***** Data for the task *****

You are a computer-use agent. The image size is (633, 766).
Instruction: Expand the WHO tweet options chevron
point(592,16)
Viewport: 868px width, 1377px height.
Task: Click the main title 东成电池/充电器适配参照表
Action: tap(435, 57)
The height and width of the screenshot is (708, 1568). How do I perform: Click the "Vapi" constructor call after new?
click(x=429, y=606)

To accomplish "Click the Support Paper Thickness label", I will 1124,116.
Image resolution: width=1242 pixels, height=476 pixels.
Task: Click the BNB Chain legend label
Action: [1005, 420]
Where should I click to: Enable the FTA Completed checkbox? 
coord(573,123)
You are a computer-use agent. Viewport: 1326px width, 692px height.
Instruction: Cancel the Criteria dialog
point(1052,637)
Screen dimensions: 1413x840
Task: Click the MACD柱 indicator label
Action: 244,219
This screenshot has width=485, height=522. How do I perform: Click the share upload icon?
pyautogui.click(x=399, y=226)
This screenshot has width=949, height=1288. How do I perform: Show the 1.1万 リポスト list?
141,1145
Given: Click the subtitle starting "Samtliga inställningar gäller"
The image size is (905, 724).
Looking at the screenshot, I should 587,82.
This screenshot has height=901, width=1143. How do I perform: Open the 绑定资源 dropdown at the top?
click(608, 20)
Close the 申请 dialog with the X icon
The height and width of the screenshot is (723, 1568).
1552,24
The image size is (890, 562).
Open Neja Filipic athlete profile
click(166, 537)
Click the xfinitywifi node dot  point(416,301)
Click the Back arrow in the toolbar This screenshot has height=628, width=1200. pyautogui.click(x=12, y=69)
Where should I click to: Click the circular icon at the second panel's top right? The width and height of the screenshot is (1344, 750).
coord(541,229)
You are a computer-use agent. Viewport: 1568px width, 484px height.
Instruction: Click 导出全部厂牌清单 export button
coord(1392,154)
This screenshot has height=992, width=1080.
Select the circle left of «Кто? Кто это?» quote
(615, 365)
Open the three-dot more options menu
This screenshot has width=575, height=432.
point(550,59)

*****

- Task to complete
Your answer must consist solely of the lines from the top of the entries above through the line containing "You are a computer-use agent. Viewport: 1326px", copied exactly, both ends included.

- Problem solution
You are a computer-use agent. The image size is (633, 766).
Instruction: Expand the WHO tweet options chevron
point(592,16)
Viewport: 868px width, 1377px height.
Task: Click the main title 东成电池/充电器适配参照表
Action: tap(435, 57)
The height and width of the screenshot is (708, 1568). How do I perform: Click the "Vapi" constructor call after new?
click(x=429, y=606)

To accomplish "Click the Support Paper Thickness label", I will 1124,116.
Image resolution: width=1242 pixels, height=476 pixels.
Task: Click the BNB Chain legend label
Action: [1005, 420]
Where should I click to: Enable the FTA Completed checkbox? 
coord(573,123)
You are a computer-use agent. Viewport: 1326px width, 692px height.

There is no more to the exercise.